Скрипуче выматерившись в пространство, Веденеев разрешил Артему его авантюру. Правда, сам лично следил за тем, как и о чем Гвоздев договаривается с заокеанским приятелем. Но тот и вправду оказался не слишком-то любопытным, спокойно слопал легенду, придуманную Артемом, и пообещал в ближайшее время узнать все, что сможет. А поскольку работал Валентин в службе безопасности крупной фирмы, можно было не сомневаться, что возможностей у него было предостаточно.
По второму подозреваемому информации как не было сначала, так до сих пор и не появилось. Это наводило на чрезвычайно нехорошие размышления. Неверов нутром чувствовал, что этот дефицит вызван отнюдь не тем, что Лаборант до сих пор был исключительно законопослушным человеком. Скорее уж речь шла о профессионале экстракласса.
Клим отвлекся от просмотра очередной информационной подборки, пришедшей ему из аналитического отдела. Посмотрел в угол кабинета и даже выругался — так сильно защипало глаза. Он решил, что минут пять перерыва изменят его работоспособность к лучшему. Поднялся со стула, сделал несколько простеньких физических упражнений, с удовольствием чувствуя, как разгоняется застоявшаяся кровь. Включив чайник, Неверов засыпал в кружку полуторную порцию кофейного порошка. Черт подери, а ведь это наверняка еще только начало. До сегодняшней ночи доза дойдет до трех-четырех столовых ложек на кружку. И от кофе будет хотеться блевать, но без него голова не сможет соображать.
Черт бы побрал эти авралы! Они отнимают по нескольку лет жизни за один присест.
Кофе был паршивый, но свою функцию — подбадривать и раскачивать — он пока что выполнял. И это было главное. Неверов поставил кружку в мойку, и тут запищал мобильный телефон. Звонил Артем Гвоздев.
— Клим, у нас есть информация по Покровскому. Зайди в аналитический!
Когда Неверов зашел в комнату, ему в нос ударил ядреный запах сигаретного дыма. Как будто в знак солидарности со своей начальницей, отдел дымил в полном составе. В обычные дни с их коллективным выхлопом нормально справлялся кондиционер. Но сегодня день был не совсем обычным, так что в помещении можно было хоть топор вешать. Кое-как отдышавшись, Клим подумал, что, наверное, кондиционер все-таки немного помогает, иначе этот самый топор запросто прилип бы к потолку.
— Привет всем. Ну, что накопали про нашего американского друга?
Ольга Крамник, втыкая в пепельницу окурок сигареты, блеснула в сторону Неверова провалившимися от усталости глазами и ответила:
— Очень интересные вещи нашлись.
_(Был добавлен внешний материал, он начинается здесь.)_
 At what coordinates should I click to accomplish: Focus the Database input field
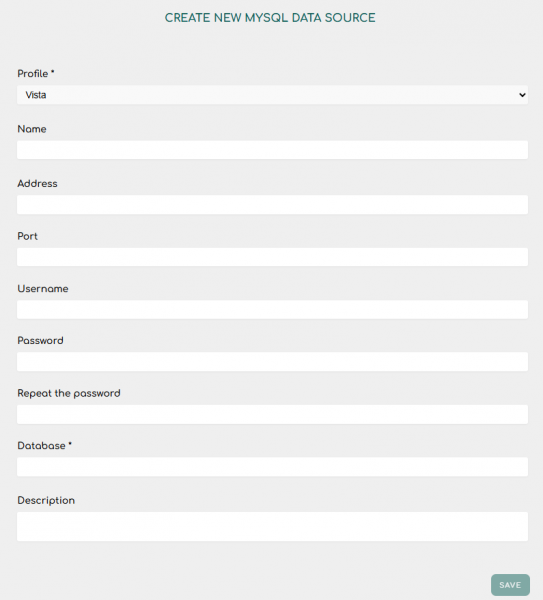272,466
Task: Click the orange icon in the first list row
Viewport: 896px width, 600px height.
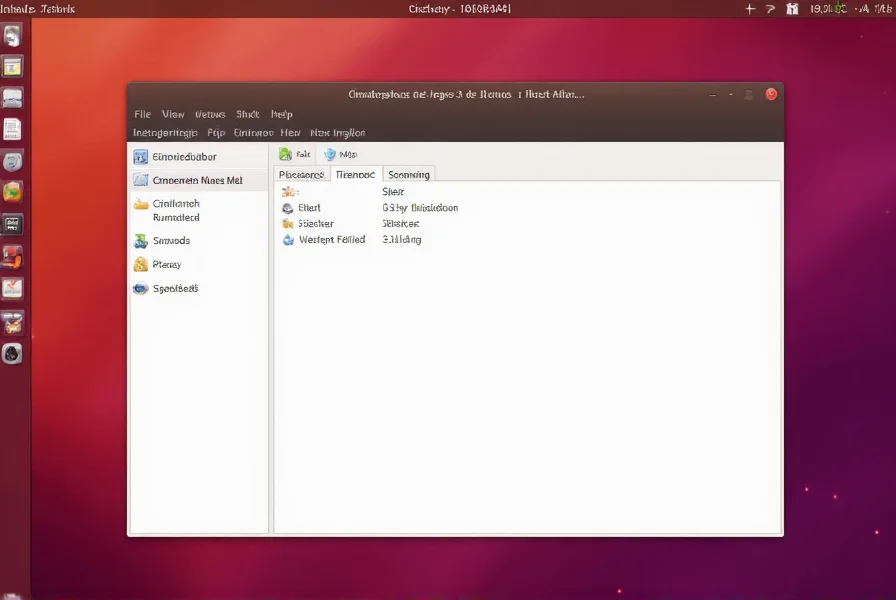Action: 289,191
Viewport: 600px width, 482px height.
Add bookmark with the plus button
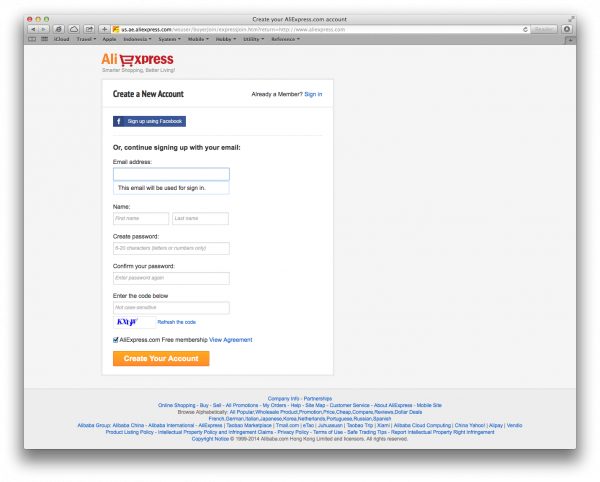(104, 29)

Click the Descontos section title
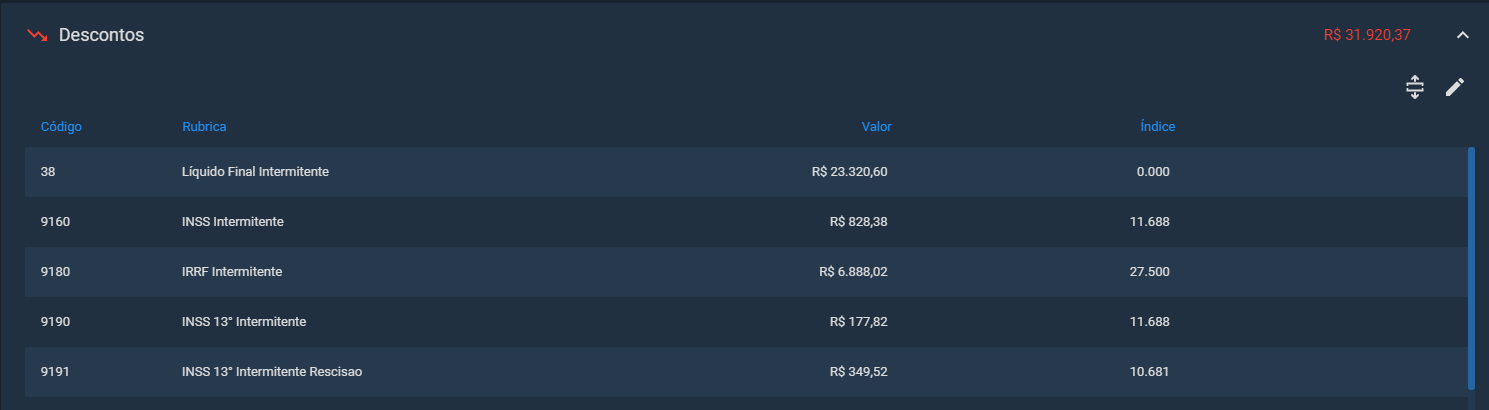(101, 35)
Найди себе, на что можно упасть, и слушай.
Клим притащил из угла свободный стул, уселся на него лицом к спинке, всем видом демонстрируя готовность слушать.
Артем выкатился на офисном кресле на колесиках, важный, как император. И стал рассказывать:
— Короче, мой друг пробил Покровского по своим каналам. Мотивировал тем, что проверяет потенциального работника на благонадежность. Американцы на этот счет — больные, они всегда рады настучать друг на друга. Так что и моему корешу рассказали много. Оказывается, Григорий Покровский добрых два года проработал подрывником в американской компании «General Demolition». Знаете, что это за контора?